I have written in the past about my dissatisfaction with the current state of amateur rig control and remote base systems, and some of the things that might improve the situation. Since then, I have started playing with the RCForb software from remotehams.com. This software is quite good, though only available for Windows at this time. However, it is possible to have web based control and at least receive access via a Flash control, so some level of cross platform operation is possible via a web browser. However, having to turn the system off every time I want to run data modes or otherwise remotely use the radio outside of RCForb is still rather annoying. This got me thinking about a new architecture in more detail. I've come up with the following so far:
The new architecture should be both modular and network aware at all levels, with the hardware details only needing to be taken care of at one point, not in every piece of software. First, I'll cover some of the modules I've identified:
Radio Drivers - The drivers take care of the details of handling the specifics of communicating with a particular model of radio The driver is the piece of software that knows how to communicate with a specific model (e.g. FT-847), or family (e.g. Icom CI-V) of radios. The driver handles the low level communication, and presents a list of radio capabilities to the next layer of software.

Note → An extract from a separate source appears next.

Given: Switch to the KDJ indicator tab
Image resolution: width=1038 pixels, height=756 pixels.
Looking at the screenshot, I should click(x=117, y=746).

Radio Server - The radio server handles the higher level functions. Firstly, the radio server maintains a list of what radios are physically connected to it, and what resources (e.g. COM port and sound I/O) they use. It also manages application access to the radios, so that applications can share nicely. The server should have an API that apps can use to request exclusive selective control of the radio, so one package could control the VFO, while another has exclusive audio and PTT control. Control software should access the radios via the server API. The control software could be run on the same machine as the server, which would be the typical case for most amateurs, or across a LAN, so the radio could be operated from another location in the house. Audio sent using the API should be uncompressed for minimum latency and maximum compatibility with data modes. The radio server API should be fully documented and have some basic security (though with the understanding that it's meant to be deployed on a single machine or LAN, not the Internet). Radio servers should be able to communicate with others on the LAN, which can help to aggregate resources.
Radio Emulator - Amateurs will have a lot of legacy software lying around. The radio emulator would provide a virtual COM port and soundcard for older software to access the services provided by the radio server. The emulator would be capable of emulating one or more popular models of radio (or perhaps the drivers can have an emulation mode?). Perfect when the author of your favourite software hasn't got around to supporting the radio server API directly. :)
Remote Base Server - The remote base server makes the radio server's facilities available to users over the Internet. Many readers would be familiar with this aspect of the system, since there are a number of remote base systems out there. The remote base server has to handle authentication, validation (or have access to an external validation network), audio compression, sharing the radio between multiple remote users (i.e. who can tune and talk), security (who can do what and on what frequencies?). These functions are the same as those managed by systems such as RCForb. The difference being instead of talking direct to the radio, they would communicate with the radio server. Again, the protocol used by the remote base server should be open and fully documented. It should incorporate a higher degree of security, and be capable of running over IPv6 as well as IPv4.
Remote Base Clients - The other side of the remote base equation. Provided the interface and audio for the remote user. Remote base clients should be written for the major OSs (Windows, OS X, Linux), as well as mobile devices - Android, iOS, Windows Mobile, etc. A web based client could be developed as well.
Further down the track, remote base data mode support could be added. Data modes would require a standard for encoding data like waterfall displays in a minimum of bandwidth, as well as exchanging the raw data over the Internet. This would require a rethink on how data applications work, or encoding audio for data purposes. Remote data applications haven't been really considered by anyone, so this is a new area needing a brainstorm.
Anyway, that's the outline of how rig control could look in the future.